Featured image The U.S. Army via Compfight and edited by me (if you couldn’t tell)

  • Dave this is hilarious, you’ve put far too much thought into this. Pretty sure it could happen. I’d like to put my name down for the toddler hindrance race please, I’m a bit of a pro.
    Nat.x

    • Thanks Nat. Haha, yeah I may have over thought it a tad. Cool – you’re the first person to sign up 🙂

  • Julie T

    Yes, you have obviously given this a lot of thought. Most parents have undertaken these games anyway (as you know) without the possibility of ever obtaining a medal of any kind. – I take it you had a quiet day today?!
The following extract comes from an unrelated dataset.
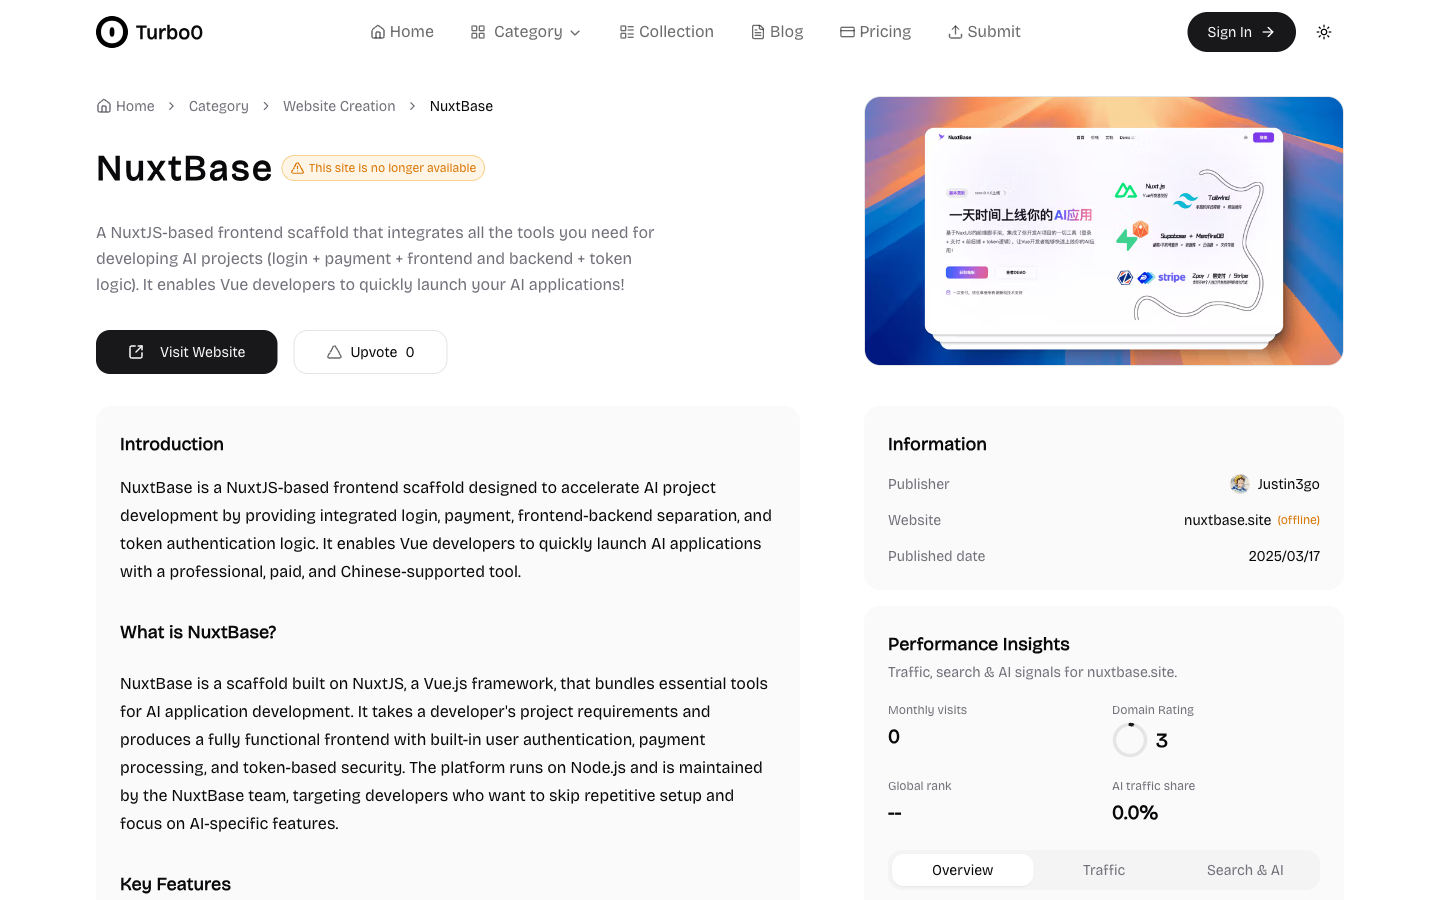This screenshot has height=900, width=1440.
Task: Go to the Blog page
Action: [x=777, y=32]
    • Haha – not really a quiet day, more a day where I was probably doing crude photoshopping rather than something productive 🙂

  • I’m Not Grandpa

    I’ve been there and I’m ready to compete in the Games. I’ll be the first member of the American Team. We’ve all been there, stepping on Legos suck. Just let me know if the site of the 2012 London games are available and I’ll be there. Great post!

  • Caroline

    There should be a medal just for coming up with the events!! 10/10 for effort haha

  • Jenny V

    Brilliant! Love this. The whole event should culminate in a ‘toddler bedtime’ closing ceremony, where parents navigate:
    – correct pyjama selection
    – bedtime milk, at the correct temperature in the correct (lidless) cup
    – repeatedly reading (by which I mean ‘performing’) badly-written, pointless stories
    – infinite toilet visits
    – locating the correct (randomly selected and carefully hidden) soft toy
    – perfecting the angle at which the bedroom door is left ajar
    – returning a toddler to bed as many times as necessary, repeating the previous 3 obstacles as many times as is necessary, until they are settled

    A sleeping child would, as always, secure a win.